Ted Mallett, vice-président et économiste en chef

Au T2 de 2019, les postes vacants dans le secteur privé au Canada se sont maintenus à leurs sommets historiques. Le taux de postes vacants s’est maintenu à 3,2 %, comme lors des trois trimestres précédents. Selon les dernières statistiques de la FCEI, cela représente environ 429 000 postes vacants dans le secteur privé, soit à peu près 1 000 de plus qu’au premier trimestre de 2019 et 23 000 de plus qu’il y a 12 mois.

On pourrait penser qu’on a atteint un plafond, mais certains marchés du travail au Canada demeurent anémiques et pourraient, en théorie, faire encore augmenter le taux national moyen s’ils étaient plus actifs. Le taux de postes vacants a encore monté en Colombie-Britannique (3,9 %). Au Québec, il n’a pas bougé (3,9 %), ce qui correspond à un léger tassement par rapport aux estimations de plus de 4 % de la fin de l’année dernière. Il est stable en Ontario et a encore augmenté au Nouveau-Brunswick, ce qui place ces deux provinces près de la moyenne nationale. Le taux est sous la moyenne dans le reste du pays.

La tendance est à la hausse dans certaines provinces : au Manitoba (2,6 %), à l’Île-du-Prince-Édouard (2,2 %) et à Terre-Neuve-et-Labrador (2,0 %).
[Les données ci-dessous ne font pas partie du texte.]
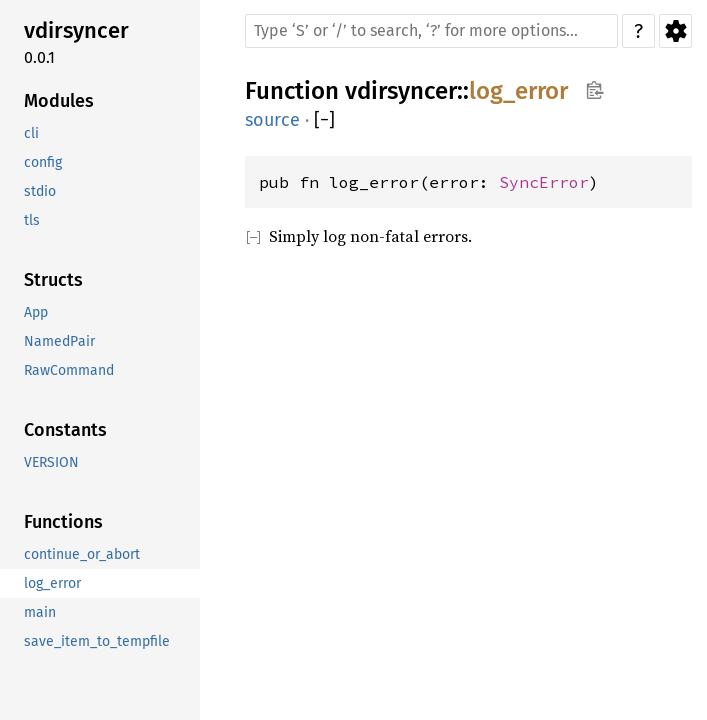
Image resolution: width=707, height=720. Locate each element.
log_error (518, 91)
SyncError (544, 182)
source (272, 120)
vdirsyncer (401, 91)
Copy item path (594, 90)
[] (324, 120)
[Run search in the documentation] (431, 31)
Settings (675, 31)
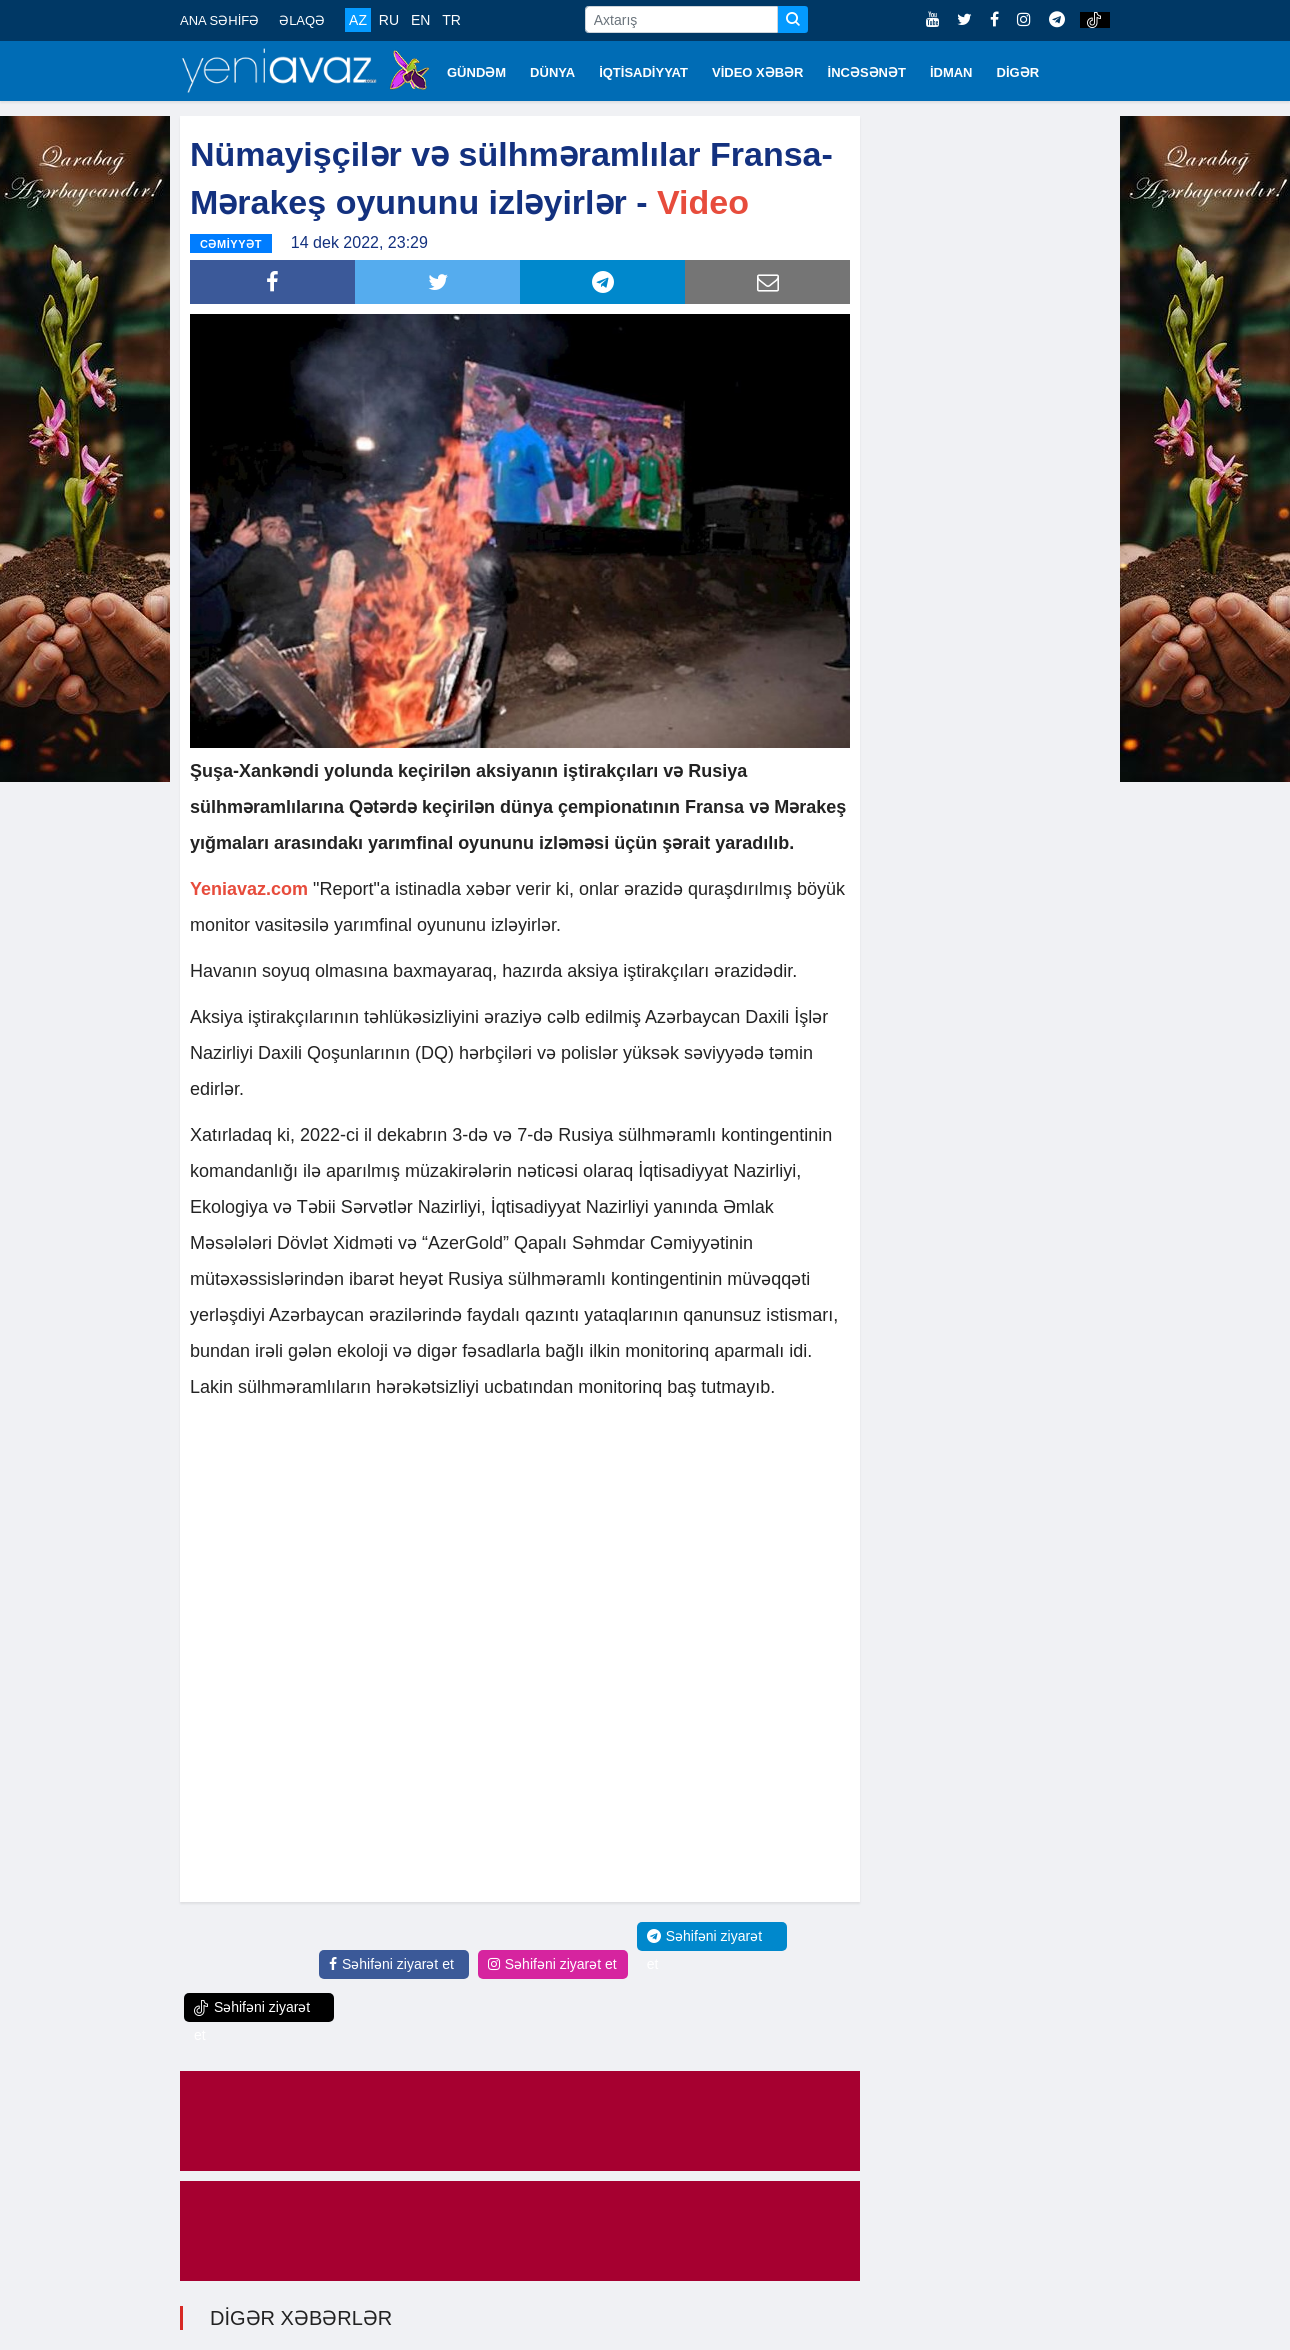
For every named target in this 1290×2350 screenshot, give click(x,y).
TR (451, 20)
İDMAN (951, 72)
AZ (358, 20)
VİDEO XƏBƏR (758, 72)
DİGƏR (1018, 72)
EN (420, 20)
En revanche, le taux fait du surplace en Nouvelle-Écosse (2,3 %) et il a continué de baisser, légèrement, en Alberta et en Saskatchewan (1,9 % et 2,1 % respectivement) en raison de la faiblesse économique persistante. 
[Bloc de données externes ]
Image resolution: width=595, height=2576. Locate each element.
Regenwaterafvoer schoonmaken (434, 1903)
On constate également d’importantes variations sectorielles, mais elles sont souvent attribuables à la taille des entreprises. En effet, de par leur structure, les petites entreprises affichent des taux de postes vacants plus élevés que ceux des grandes.

Bien que la géographie et le secteur soient des facteurs déterminants, ce sont surtout les perspectives d’avenir, les plans de croissance, la taille de l’entreprise et les caractéristiques des emplois selon le type d’entreprise qui expliquent l’augmentation du taux et du nombre de postes vacants. Le taux de postes vacants a, par ailleurs, un impact important sur l’augmentation des salaires : les entreprises qui ont au moins un poste vacant prévoient une hausse moyenne globale des salaires de 2,3 % au T2, contre 1,5 % pour ceux qui n’en ont aucun.